I was a silly little mid-western girl, living in Latin America.
Our housemother was an adorable, hard-working economics professor. She had an eye for what was real and balanced – and as a single mother, she was the champion of her four children.
One studied in London, one became a pediatric specialist, one a business woman and the last a social entrepreneur.
And I – was sad about pumpkins.
I totally got the whole college and cultural skinny about el día de los muertos –
– but I had a little brother that loved to carve pumpkins, – and I missed him, and another little one that I could have taken cute little pumpkin fotos with.
My financially savvy Spanish and French-speaking, chili-pepper loving, financial professor of a single mother looked at me as if I were the nuttiest creature she’d ever seen.
“You want to carve a pumpkin? What for?”
I blushed. “It’s tradition.” [In Spanish]
“Hija.” She said, looking at me meaningfully in the eye, “I am convinced that when you die – and you open that gate – that one of the saints is going to show you a pile of all of the good things of the earth that you’ve wasted in your lifetime. Now – tell me, what good is it to carve a pumpkin and how do you do it?”
“Well, first – you have to cut a handle into the top – like a lid. And then you use a spoon and you scoop out the seeds.”
“Do you eat the seeds?”
“Not all of the time.” I squeaked.
“Do you know that there are hungry children right outside of our door who don’t get fed on your holidays because the parents hope that some estadounidense will feed them?”
It was true, the poor were walkable distance and I rode the bus with them almost every day.
Her comment gave me an idea, but I stayed quiet.
“Now, it takes forever to prepare our pumpkin soup -” she continued on, “and you don’t know how to make it – and I don’t have time today – but I can’t open that fridge and watch you waste a whole good fruit.”

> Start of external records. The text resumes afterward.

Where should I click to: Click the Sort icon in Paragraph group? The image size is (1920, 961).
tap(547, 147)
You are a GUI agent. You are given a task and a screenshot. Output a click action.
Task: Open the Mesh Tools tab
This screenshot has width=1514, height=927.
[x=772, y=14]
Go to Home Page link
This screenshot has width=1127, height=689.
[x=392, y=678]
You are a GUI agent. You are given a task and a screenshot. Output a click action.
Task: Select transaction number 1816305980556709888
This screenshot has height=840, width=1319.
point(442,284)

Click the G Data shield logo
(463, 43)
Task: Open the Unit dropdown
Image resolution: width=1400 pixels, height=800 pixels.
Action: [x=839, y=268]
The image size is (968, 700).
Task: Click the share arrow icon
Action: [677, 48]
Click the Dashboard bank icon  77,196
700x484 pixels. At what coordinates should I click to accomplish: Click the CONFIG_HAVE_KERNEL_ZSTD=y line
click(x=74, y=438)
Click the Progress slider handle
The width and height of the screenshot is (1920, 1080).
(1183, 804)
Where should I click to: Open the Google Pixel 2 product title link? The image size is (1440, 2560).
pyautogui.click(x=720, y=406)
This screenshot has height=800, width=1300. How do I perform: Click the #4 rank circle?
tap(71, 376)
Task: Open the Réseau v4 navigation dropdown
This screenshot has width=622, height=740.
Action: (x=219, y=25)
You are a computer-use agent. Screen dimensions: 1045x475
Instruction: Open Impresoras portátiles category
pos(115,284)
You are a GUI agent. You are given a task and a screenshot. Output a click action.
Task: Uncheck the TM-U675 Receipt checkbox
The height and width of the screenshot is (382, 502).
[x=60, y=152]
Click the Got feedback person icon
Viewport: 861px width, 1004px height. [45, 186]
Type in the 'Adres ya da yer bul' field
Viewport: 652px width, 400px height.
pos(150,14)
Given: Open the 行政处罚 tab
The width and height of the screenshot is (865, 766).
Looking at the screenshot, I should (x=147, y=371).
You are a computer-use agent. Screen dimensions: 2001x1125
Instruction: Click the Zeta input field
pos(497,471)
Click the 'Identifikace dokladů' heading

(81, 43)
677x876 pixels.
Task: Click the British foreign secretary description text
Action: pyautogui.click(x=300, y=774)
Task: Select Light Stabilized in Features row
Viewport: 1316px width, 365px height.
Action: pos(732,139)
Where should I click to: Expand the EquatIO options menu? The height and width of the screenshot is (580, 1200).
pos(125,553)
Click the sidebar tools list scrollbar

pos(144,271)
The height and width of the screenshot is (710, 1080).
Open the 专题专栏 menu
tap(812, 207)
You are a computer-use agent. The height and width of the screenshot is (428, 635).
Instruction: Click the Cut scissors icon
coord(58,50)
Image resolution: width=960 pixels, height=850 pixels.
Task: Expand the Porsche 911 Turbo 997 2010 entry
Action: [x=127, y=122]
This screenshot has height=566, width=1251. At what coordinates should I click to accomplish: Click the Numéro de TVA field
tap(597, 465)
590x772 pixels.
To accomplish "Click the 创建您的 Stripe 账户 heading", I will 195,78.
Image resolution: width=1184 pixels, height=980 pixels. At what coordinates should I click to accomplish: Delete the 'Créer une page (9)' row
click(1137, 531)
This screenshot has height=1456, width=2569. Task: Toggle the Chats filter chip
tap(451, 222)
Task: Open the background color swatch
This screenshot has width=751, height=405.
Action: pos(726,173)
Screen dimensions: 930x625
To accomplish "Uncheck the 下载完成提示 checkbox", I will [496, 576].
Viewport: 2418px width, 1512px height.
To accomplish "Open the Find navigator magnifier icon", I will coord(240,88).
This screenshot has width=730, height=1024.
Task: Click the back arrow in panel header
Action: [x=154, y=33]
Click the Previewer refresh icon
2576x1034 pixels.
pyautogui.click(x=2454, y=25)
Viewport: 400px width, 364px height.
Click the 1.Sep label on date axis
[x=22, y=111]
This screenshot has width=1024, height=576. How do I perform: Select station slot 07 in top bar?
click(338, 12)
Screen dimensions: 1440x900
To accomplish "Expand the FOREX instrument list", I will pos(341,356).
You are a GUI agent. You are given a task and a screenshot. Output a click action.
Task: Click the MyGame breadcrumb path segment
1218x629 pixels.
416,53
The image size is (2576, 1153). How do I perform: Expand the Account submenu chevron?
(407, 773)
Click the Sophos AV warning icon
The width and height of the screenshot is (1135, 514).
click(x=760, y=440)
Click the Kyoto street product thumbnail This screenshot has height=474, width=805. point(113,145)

I was going to be obstinate. I was going to have to find a way around these obstacles to keep holidays holidays.
I nodded as she cleared out the kitchen satisfied with her reasoning – and headed off to a meeting – I grabbed my sneakers and ran down the steep mountainside to the store. I purchased a great big sandia and about $200 worth of candy. Poor children in make-shift costumes came out of nowhere and began to follow me up the street.
Trying to make spiritual amends, I carved the holy figure of La Virgin de Guadalupe into the watermelon – and the colors of rosa mexicana y verde were vibrant against the dinner table. I carefully cut up the inner fruit and placed it in a bowl in the fridge. Nothing wasted.
“What’s this?” (maybe with a diablos mixed in there) when my housemother tried to return from work. What was this commocion in the streets?
Poor children jumping up and down, painted with candy bars. They kept coming back to the gate all night long.
“Que hiciste!” (What have I done?)
I grinned. La Virgen de Guadalupe shined from the face of the watermelon on the table.
“I have a reputation to uphold,” I explained. “but you can’t say I didn’t listen. Nothing’s wasted.”
“Even I would waste the money for paint on you.” She said, shaking her head and laughing and shooing.
“Now, have you eaten dinner? Come, let me teach you how to make this calabaza (squash) dessert soup.”
What can you carve – if you can’t find a pumpkin in the right season? Butternut squash, apples, and acorn squash are other options.